Dannagal Goldthwaite Young is an American scholar. She is a professor of communication and political science at the University of Delaware and Director of the university's Center for Political Communication.

==Career==
She earned her Ph.D. from University of Pennsylvania in 2007. She studied the effects of political satire on viewers' attitudes and behaviors and developed the "counterargument disruption model of political humor" to explain how humor reduces audience resistance to persuasive messages. Her 2020 book, Irony and Outrage: The Polarized Landscape of Rage, Fear, and Laughter in the United States argues that liberals and conservatives prefer to create and consume different political aesthetics (e.g.; liberal ironic satire versus conservative outrage programming) due to underlying differences in the psychological traits of liberals and conservatives. Her 2023 book, Wrong: How Media, Politics, and Identity Drive our Appetite for Misinformation argues that social identity creates people's demand for identity-reinforcing misinformation. Wrong suggests that in the U.S., political mega-identities were cultivated by America's racial history (in particular following the Southern Strategy, Great Migration (African American) and party realignment of the late 1960s (see Sixth Party System), and later rewarded and reinforced by the profit motives of America's fragmented political media system.

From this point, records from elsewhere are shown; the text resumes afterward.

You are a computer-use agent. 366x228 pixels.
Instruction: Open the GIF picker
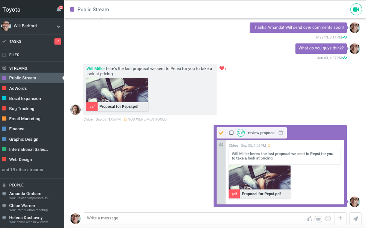(x=318, y=219)
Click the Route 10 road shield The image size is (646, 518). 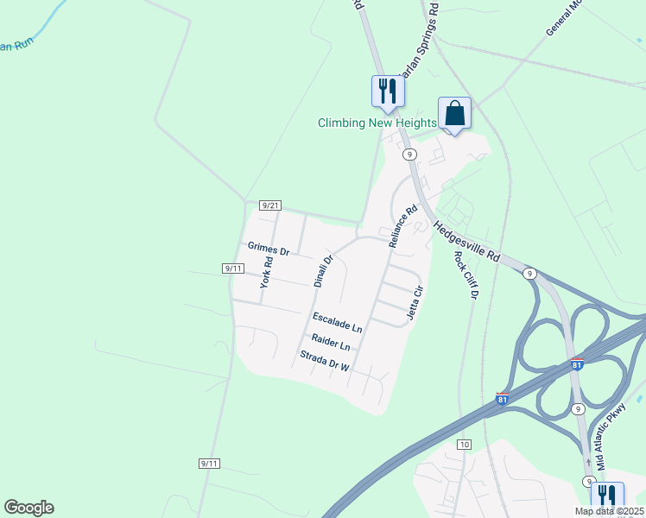coord(465,445)
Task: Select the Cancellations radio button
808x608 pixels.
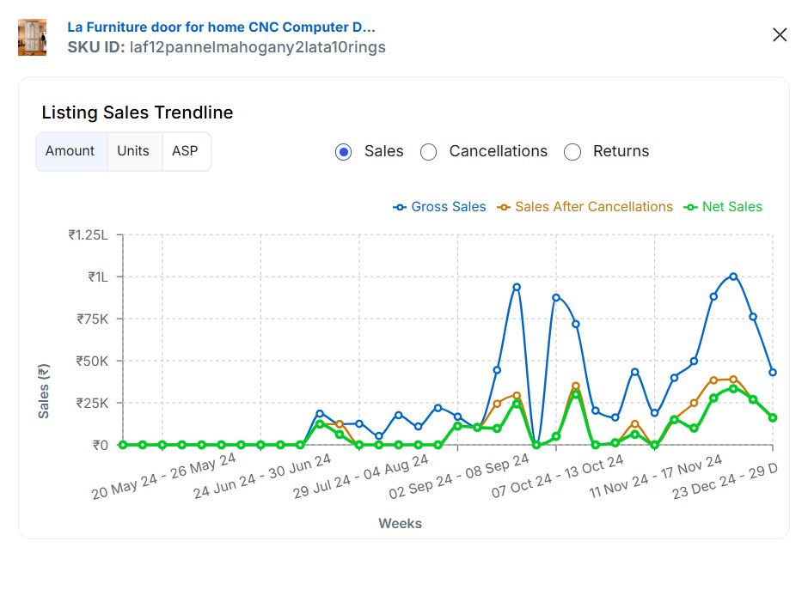Action: click(x=429, y=152)
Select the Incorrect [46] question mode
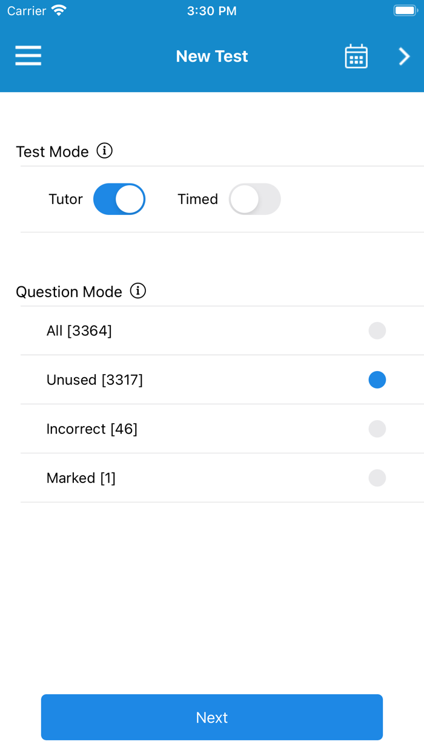Screen dimensions: 424x753 pyautogui.click(x=377, y=429)
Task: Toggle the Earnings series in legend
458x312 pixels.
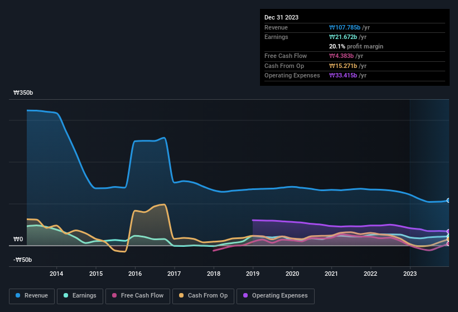Action: [x=79, y=296]
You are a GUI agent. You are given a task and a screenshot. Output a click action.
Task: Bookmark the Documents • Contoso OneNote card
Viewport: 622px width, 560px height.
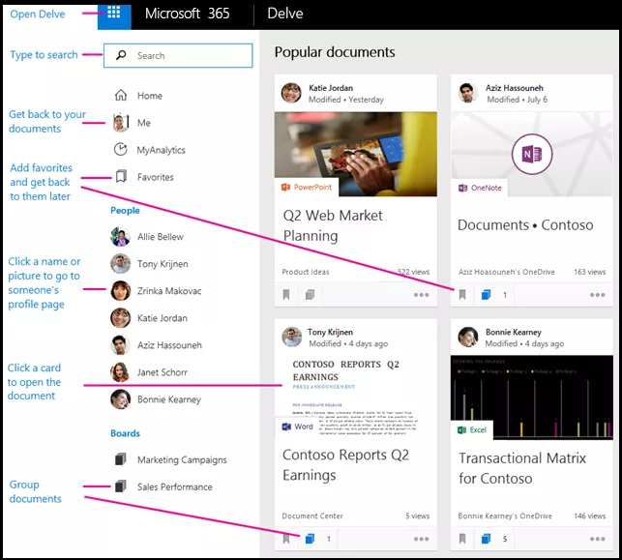(x=462, y=295)
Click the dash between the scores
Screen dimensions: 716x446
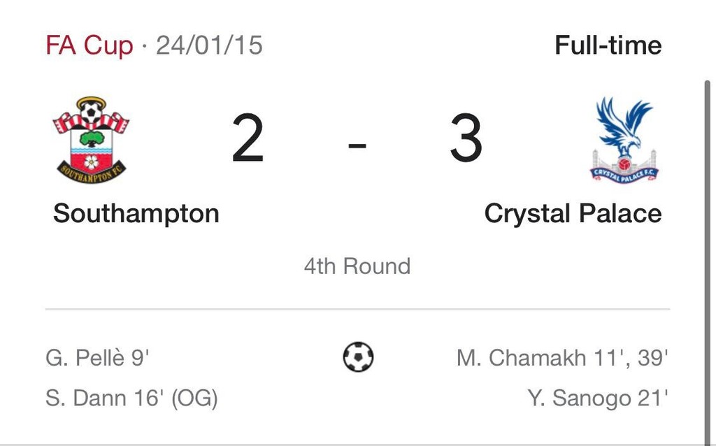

She is an improv comedian with ComedySportz Philadelphia and in 2018 produced a comedy talk show, Dr. Young Unpacks. She spoke at the Harvard Kennedy School. and at the American Board of Internal Medicine Foundation Forum and delivered a TED Talk in 2020.

Her work has appeared in Vox. Her interest in conspiracy theories grew from her husband becoming ill, as she explained in the Australian Broadcasting Commission radio program Conversations in June 2020, and on a 2024 episode of Hidden Brain with Shankar Vedantam.

== Publications ==

=== As author ===
- Young, Dannagal Goldthwaite (2020). "Irony and Outrage".
- Young, Dannagal Goldthwaite (2023). "Wrong: How Media, Politics, and Identity Drive Our Appetite for Misinformation"

=== As editor ===
- Young, Dannagal G.. "Breaking Boundaries: In Political Entertainment Studies"
- Boatright, Robert G. (2019). "A Crisis of Civility?: Political Discourse and Its Discontents"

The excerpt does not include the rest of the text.